** Exercise input follows **

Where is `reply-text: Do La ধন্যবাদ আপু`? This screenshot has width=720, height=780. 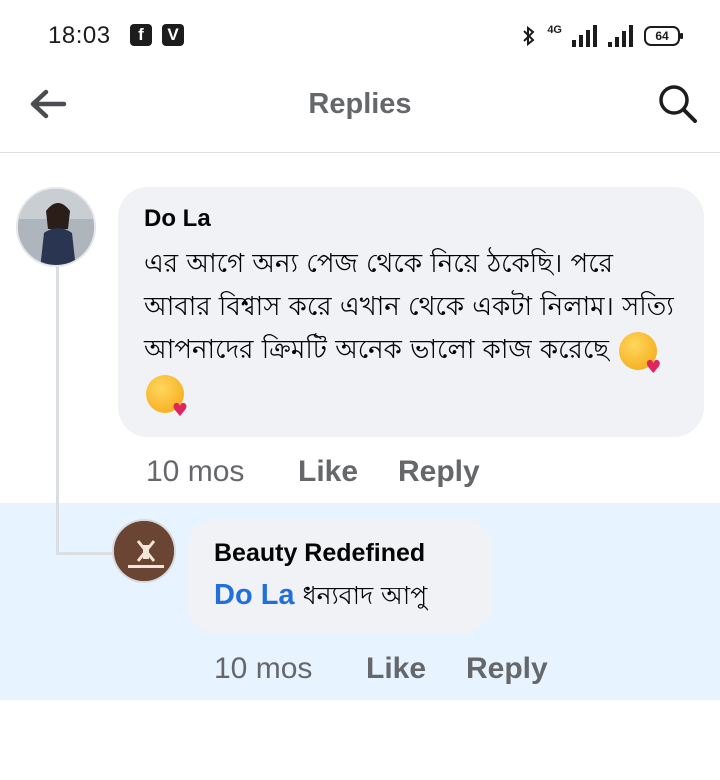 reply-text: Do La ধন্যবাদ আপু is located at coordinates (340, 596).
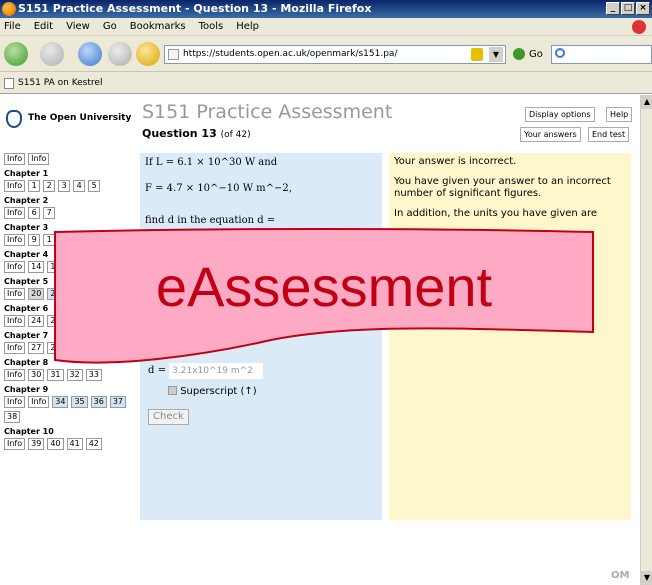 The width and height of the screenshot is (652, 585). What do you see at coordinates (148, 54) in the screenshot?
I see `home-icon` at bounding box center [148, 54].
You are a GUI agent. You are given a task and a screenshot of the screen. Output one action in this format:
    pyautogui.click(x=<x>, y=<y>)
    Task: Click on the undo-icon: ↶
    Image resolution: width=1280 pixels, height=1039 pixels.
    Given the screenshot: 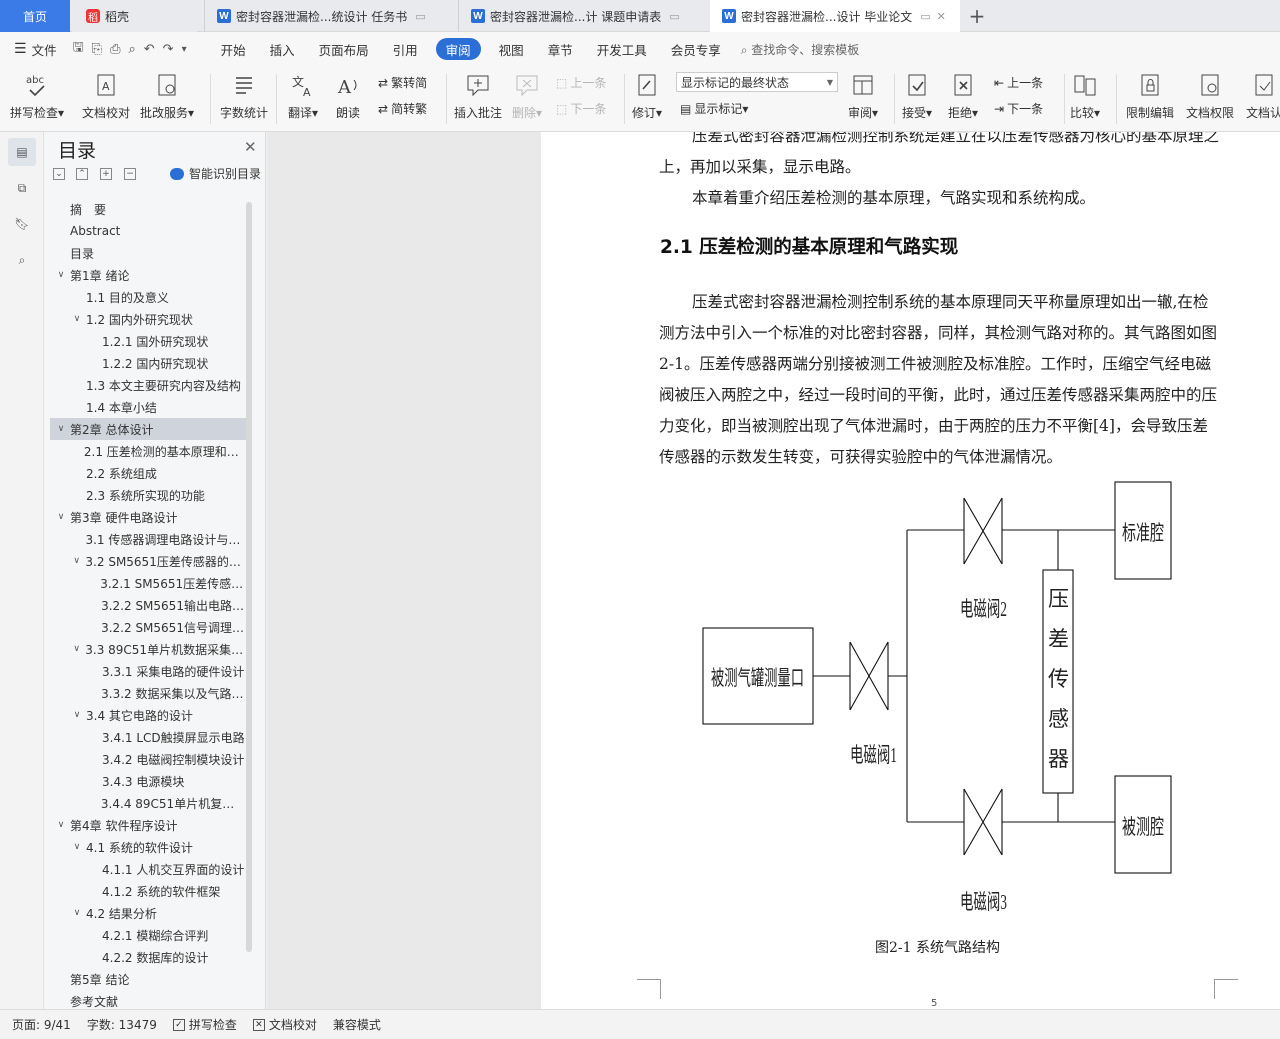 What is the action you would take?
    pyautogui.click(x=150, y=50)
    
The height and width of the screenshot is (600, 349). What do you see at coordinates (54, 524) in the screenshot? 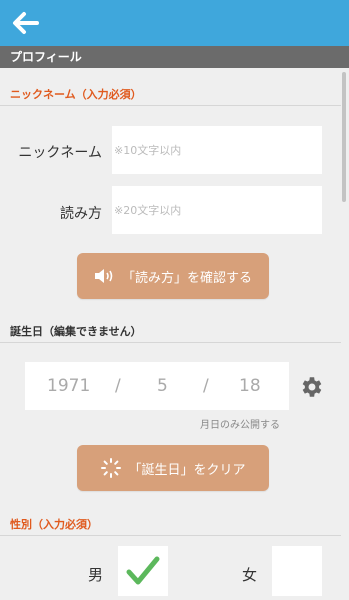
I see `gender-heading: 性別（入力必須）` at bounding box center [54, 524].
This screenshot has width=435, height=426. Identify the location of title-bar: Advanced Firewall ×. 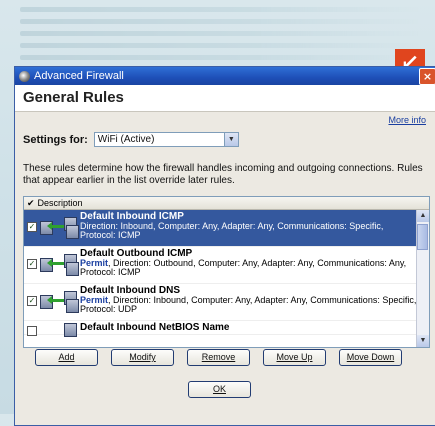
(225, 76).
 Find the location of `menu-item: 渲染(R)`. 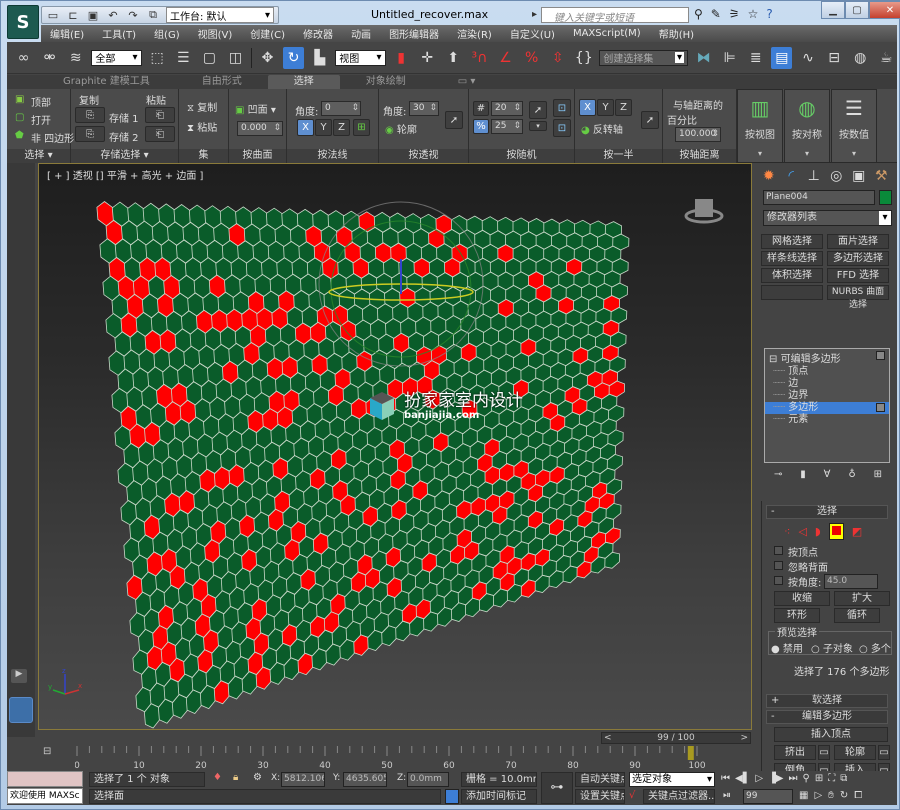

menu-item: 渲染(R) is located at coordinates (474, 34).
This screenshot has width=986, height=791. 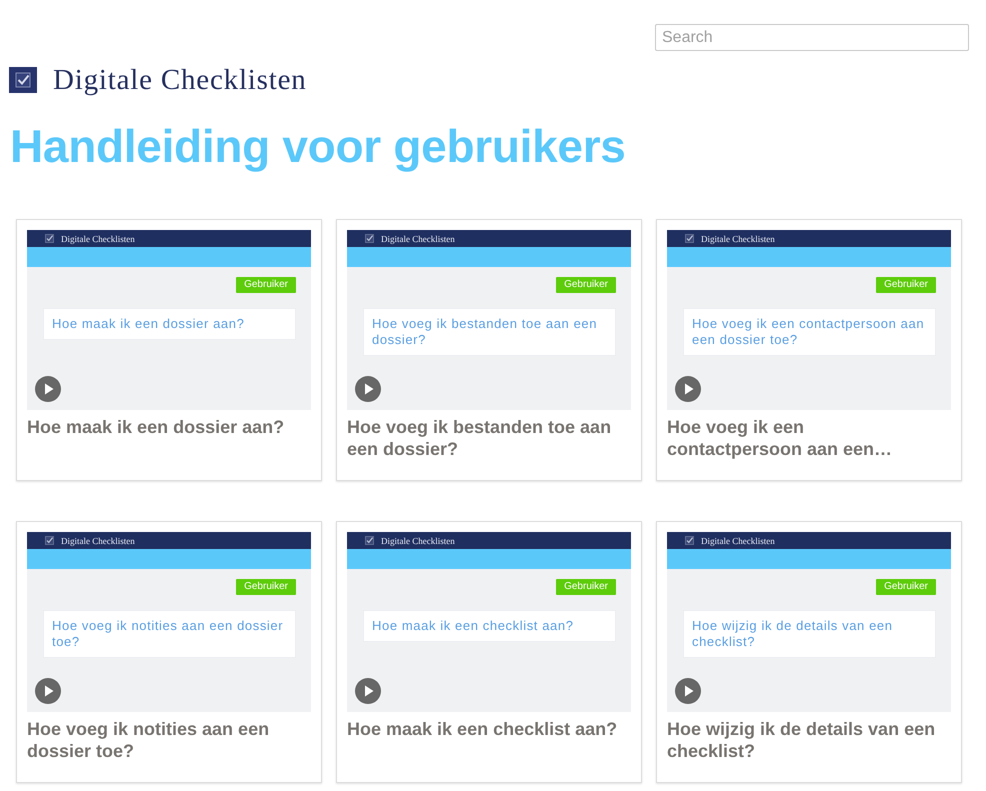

** End of Exercise input **

Can you output the lines of the listing unchanged, from the line containing "Find the location" through the end of the listing, both ends included? Leave the pictures out.

[Answer to this problem]
 Find the location of `menu-item: 渲染(R)`. 

menu-item: 渲染(R) is located at coordinates (474, 34).
This screenshot has width=986, height=791. 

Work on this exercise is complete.